Saved entries:
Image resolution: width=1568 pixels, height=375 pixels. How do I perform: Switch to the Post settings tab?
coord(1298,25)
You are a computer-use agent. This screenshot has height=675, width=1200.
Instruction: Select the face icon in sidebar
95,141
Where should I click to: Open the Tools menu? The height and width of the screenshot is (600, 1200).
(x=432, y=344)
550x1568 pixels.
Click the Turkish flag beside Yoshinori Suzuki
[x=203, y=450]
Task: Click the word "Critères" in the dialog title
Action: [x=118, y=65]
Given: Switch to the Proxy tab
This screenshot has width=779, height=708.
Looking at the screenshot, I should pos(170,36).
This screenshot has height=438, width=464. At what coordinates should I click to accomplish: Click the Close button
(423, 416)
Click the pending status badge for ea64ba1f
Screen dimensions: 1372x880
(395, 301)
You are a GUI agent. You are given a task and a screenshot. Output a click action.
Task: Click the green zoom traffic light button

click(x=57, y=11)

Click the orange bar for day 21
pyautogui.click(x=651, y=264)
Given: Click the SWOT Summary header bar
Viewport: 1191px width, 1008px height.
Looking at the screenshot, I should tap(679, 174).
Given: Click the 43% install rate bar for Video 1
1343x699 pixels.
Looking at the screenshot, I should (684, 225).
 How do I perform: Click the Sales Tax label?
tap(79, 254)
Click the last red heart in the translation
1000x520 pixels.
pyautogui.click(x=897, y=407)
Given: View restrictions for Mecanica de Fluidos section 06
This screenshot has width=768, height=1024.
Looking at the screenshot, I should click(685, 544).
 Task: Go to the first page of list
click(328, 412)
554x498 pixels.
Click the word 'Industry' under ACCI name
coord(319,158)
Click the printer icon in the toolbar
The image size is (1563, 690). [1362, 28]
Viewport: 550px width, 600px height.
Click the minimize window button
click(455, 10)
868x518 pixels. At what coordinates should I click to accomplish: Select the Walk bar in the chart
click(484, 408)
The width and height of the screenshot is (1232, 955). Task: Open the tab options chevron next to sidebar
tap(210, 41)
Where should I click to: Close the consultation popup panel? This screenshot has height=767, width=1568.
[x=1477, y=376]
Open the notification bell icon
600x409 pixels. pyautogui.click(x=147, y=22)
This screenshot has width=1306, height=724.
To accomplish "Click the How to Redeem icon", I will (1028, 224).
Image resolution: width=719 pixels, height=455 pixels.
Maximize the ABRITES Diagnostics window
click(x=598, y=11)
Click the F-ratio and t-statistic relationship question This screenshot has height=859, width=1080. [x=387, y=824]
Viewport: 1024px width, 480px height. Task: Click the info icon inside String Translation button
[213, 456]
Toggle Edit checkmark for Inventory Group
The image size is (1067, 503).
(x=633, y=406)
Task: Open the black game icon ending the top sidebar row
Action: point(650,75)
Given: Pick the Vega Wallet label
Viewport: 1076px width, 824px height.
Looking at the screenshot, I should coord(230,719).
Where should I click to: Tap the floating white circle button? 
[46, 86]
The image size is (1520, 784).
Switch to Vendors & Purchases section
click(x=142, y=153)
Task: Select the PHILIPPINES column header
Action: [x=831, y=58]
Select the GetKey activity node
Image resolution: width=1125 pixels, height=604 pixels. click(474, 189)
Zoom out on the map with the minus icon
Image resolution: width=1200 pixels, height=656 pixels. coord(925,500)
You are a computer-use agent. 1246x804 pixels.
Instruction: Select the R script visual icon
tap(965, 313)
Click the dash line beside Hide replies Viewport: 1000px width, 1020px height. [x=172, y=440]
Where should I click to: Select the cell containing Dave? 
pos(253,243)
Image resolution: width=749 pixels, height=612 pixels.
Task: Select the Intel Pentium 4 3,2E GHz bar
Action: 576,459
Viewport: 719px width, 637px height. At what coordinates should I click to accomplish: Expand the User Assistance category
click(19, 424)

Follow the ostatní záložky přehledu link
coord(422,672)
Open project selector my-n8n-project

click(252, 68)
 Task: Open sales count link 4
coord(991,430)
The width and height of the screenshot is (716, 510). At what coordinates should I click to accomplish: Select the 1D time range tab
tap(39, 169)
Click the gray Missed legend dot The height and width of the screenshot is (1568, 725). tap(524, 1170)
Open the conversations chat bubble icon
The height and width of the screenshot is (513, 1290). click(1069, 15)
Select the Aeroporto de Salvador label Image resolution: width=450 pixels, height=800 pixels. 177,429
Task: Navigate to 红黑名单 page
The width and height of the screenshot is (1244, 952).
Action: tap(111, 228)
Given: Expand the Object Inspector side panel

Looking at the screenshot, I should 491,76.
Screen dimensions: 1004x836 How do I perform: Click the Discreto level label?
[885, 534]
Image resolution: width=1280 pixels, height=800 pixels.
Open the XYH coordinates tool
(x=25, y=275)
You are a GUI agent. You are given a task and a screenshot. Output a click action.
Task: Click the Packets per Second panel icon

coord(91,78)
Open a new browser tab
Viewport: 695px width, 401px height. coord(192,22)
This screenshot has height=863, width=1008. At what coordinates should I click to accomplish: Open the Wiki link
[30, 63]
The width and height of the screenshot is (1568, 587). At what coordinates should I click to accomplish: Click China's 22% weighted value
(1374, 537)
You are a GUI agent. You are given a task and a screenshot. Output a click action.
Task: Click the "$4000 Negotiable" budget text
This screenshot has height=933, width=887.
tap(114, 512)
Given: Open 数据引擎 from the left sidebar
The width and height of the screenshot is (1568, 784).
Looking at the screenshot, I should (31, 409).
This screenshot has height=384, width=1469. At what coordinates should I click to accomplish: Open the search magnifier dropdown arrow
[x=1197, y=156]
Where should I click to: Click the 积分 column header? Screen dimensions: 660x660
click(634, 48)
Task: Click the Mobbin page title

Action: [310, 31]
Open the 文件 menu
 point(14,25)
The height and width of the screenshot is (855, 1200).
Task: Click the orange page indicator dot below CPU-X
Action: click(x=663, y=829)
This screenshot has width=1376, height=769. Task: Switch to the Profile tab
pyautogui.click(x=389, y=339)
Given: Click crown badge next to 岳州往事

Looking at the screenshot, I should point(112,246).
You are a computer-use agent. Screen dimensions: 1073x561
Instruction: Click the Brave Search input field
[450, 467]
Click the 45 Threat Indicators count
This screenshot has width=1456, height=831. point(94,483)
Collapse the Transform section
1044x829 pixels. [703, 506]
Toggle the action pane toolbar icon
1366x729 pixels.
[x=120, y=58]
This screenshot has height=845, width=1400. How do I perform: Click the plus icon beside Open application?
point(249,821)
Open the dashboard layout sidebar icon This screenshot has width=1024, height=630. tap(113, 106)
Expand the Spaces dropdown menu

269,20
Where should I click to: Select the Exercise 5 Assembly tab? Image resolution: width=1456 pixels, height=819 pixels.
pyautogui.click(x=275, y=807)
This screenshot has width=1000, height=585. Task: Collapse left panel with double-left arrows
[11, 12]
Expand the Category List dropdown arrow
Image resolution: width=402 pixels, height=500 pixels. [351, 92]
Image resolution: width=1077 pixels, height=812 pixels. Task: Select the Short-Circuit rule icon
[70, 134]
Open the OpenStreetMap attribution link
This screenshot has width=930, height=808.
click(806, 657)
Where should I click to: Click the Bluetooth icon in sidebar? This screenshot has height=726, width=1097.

**Exercise details:** All records shown above need to be written out again verbatim.

**Reply:**
Image resolution: width=1568 pixels, height=375 pixels. How do I perform: Switch to the Post settings tab?
coord(1298,25)
You are a computer-use agent. This screenshot has height=675, width=1200.
Instruction: Select the face icon in sidebar
95,141
Where should I click to: Open the Tools menu? The height and width of the screenshot is (600, 1200).
(x=432, y=344)
550x1568 pixels.
Click the Turkish flag beside Yoshinori Suzuki
[x=203, y=450]
Task: Click the word "Critères" in the dialog title
Action: [x=118, y=65]
Given: Switch to the Proxy tab
This screenshot has width=779, height=708.
Looking at the screenshot, I should pos(170,36).
This screenshot has height=438, width=464. At what coordinates should I click to accomplish: Click the Close button
(423, 416)
Click the pending status badge for ea64ba1f
Screen dimensions: 1372x880
(395, 301)
You are a GUI agent. You are given a task and a screenshot. Output a click action.
Task: Click the green zoom traffic light button

click(x=57, y=11)

Click the orange bar for day 21
pyautogui.click(x=651, y=264)
Given: Click the SWOT Summary header bar
Viewport: 1191px width, 1008px height.
Looking at the screenshot, I should tap(679, 174).
Given: Click the 43% install rate bar for Video 1
1343x699 pixels.
Looking at the screenshot, I should (684, 225).
 How do I perform: Click the Sales Tax label?
tap(79, 254)
Click the last red heart in the translation
1000x520 pixels.
pyautogui.click(x=897, y=407)
Given: View restrictions for Mecanica de Fluidos section 06
This screenshot has width=768, height=1024.
Looking at the screenshot, I should click(685, 544).
 Task: Go to the first page of list
click(328, 412)
554x498 pixels.
Click the word 'Industry' under ACCI name
coord(319,158)
Click the printer icon in the toolbar
The image size is (1563, 690). [1362, 28]
Viewport: 550px width, 600px height.
Click the minimize window button
click(455, 10)
868x518 pixels. At what coordinates should I click to accomplish: Select the Walk bar in the chart
click(484, 408)
The width and height of the screenshot is (1232, 955). Task: Open the tab options chevron next to sidebar
tap(210, 41)
Where should I click to: Close the consultation popup panel? This screenshot has height=767, width=1568.
[x=1477, y=376]
Open the notification bell icon
600x409 pixels. pyautogui.click(x=147, y=22)
This screenshot has width=1306, height=724.
To accomplish "Click the How to Redeem icon", I will (1028, 224).
Image resolution: width=719 pixels, height=455 pixels.
Maximize the ABRITES Diagnostics window
click(x=598, y=11)
Click the F-ratio and t-statistic relationship question This screenshot has height=859, width=1080. [x=387, y=824]
Viewport: 1024px width, 480px height. Task: Click the info icon inside String Translation button
[213, 456]
Toggle Edit checkmark for Inventory Group
The image size is (1067, 503).
(x=633, y=406)
Task: Open the black game icon ending the top sidebar row
Action: point(650,75)
Given: Pick the Vega Wallet label
Viewport: 1076px width, 824px height.
Looking at the screenshot, I should coord(230,719).
Where should I click to: Tap the floating white circle button? 
[46, 86]
The image size is (1520, 784).
Switch to Vendors & Purchases section
click(x=142, y=153)
Task: Select the PHILIPPINES column header
Action: [x=831, y=58]
Select the GetKey activity node
Image resolution: width=1125 pixels, height=604 pixels. click(474, 189)
Zoom out on the map with the minus icon
Image resolution: width=1200 pixels, height=656 pixels. coord(925,500)
You are a computer-use agent. 1246x804 pixels.
Instruction: Select the R script visual icon
tap(965, 313)
Click the dash line beside Hide replies Viewport: 1000px width, 1020px height. [x=172, y=440]
Where should I click to: Select the cell containing Dave? 
pos(253,243)
Image resolution: width=749 pixels, height=612 pixels.
Task: Select the Intel Pentium 4 3,2E GHz bar
Action: 576,459
Viewport: 719px width, 637px height. At what coordinates should I click to accomplish: Expand the User Assistance category
click(19, 424)

Follow the ostatní záložky přehledu link
coord(422,672)
Open project selector my-n8n-project

click(252, 68)
 Task: Open sales count link 4
coord(991,430)
The width and height of the screenshot is (716, 510). At what coordinates should I click to accomplish: Select the 1D time range tab
tap(39, 169)
Click the gray Missed legend dot The height and width of the screenshot is (1568, 725). tap(524, 1170)
Open the conversations chat bubble icon
The height and width of the screenshot is (513, 1290). click(1069, 15)
Select the Aeroporto de Salvador label Image resolution: width=450 pixels, height=800 pixels. 177,429
Task: Navigate to 红黑名单 page
The width and height of the screenshot is (1244, 952).
Action: tap(111, 228)
Given: Expand the Object Inspector side panel

Looking at the screenshot, I should 491,76.
Screen dimensions: 1004x836 How do I perform: Click the Discreto level label?
[885, 534]
Image resolution: width=1280 pixels, height=800 pixels.
Open the XYH coordinates tool
(x=25, y=275)
You are a GUI agent. You are given a task and a screenshot. Output a click action.
Task: Click the Packets per Second panel icon

coord(91,78)
Open a new browser tab
Viewport: 695px width, 401px height. coord(192,22)
This screenshot has height=863, width=1008. At what coordinates should I click to accomplish: Open the Wiki link
[30, 63]
The width and height of the screenshot is (1568, 587). At what coordinates should I click to accomplish: Click China's 22% weighted value
(1374, 537)
You are a GUI agent. You are given a task and a screenshot. Output a click action.
Task: Click the "$4000 Negotiable" budget text
This screenshot has height=933, width=887.
tap(114, 512)
Given: Open 数据引擎 from the left sidebar
The width and height of the screenshot is (1568, 784).
Looking at the screenshot, I should (31, 409).
This screenshot has height=384, width=1469. At what coordinates should I click to accomplish: Open the search magnifier dropdown arrow
[x=1197, y=156]
Where should I click to: Click the 积分 column header? Screen dimensions: 660x660
click(634, 48)
Task: Click the Mobbin page title

Action: [310, 31]
Open the 文件 menu
 point(14,25)
The height and width of the screenshot is (855, 1200).
Task: Click the orange page indicator dot below CPU-X
Action: click(x=663, y=829)
This screenshot has width=1376, height=769. Task: Switch to the Profile tab
pyautogui.click(x=389, y=339)
Given: Click crown badge next to 岳州往事

Looking at the screenshot, I should point(112,246).
You are a computer-use agent. Screen dimensions: 1073x561
Instruction: Click the Brave Search input field
[450, 467]
Click the 45 Threat Indicators count
This screenshot has width=1456, height=831. point(94,483)
Collapse the Transform section
1044x829 pixels. [703, 506]
Toggle the action pane toolbar icon
1366x729 pixels.
[x=120, y=58]
This screenshot has height=845, width=1400. How do I perform: Click the plus icon beside Open application?
point(249,821)
Open the dashboard layout sidebar icon This screenshot has width=1024, height=630. tap(113, 106)
Expand the Spaces dropdown menu

269,20
Where should I click to: Select the Exercise 5 Assembly tab? Image resolution: width=1456 pixels, height=819 pixels.
pyautogui.click(x=275, y=807)
This screenshot has width=1000, height=585. Task: Collapse left panel with double-left arrows
[11, 12]
Expand the Category List dropdown arrow
Image resolution: width=402 pixels, height=500 pixels. [351, 92]
Image resolution: width=1077 pixels, height=812 pixels. Task: Select the Short-Circuit rule icon
[70, 134]
Open the OpenStreetMap attribution link
This screenshot has width=930, height=808.
click(806, 657)
Where should I click to: Click the Bluetooth icon in sidebar? This screenshot has height=726, width=1097.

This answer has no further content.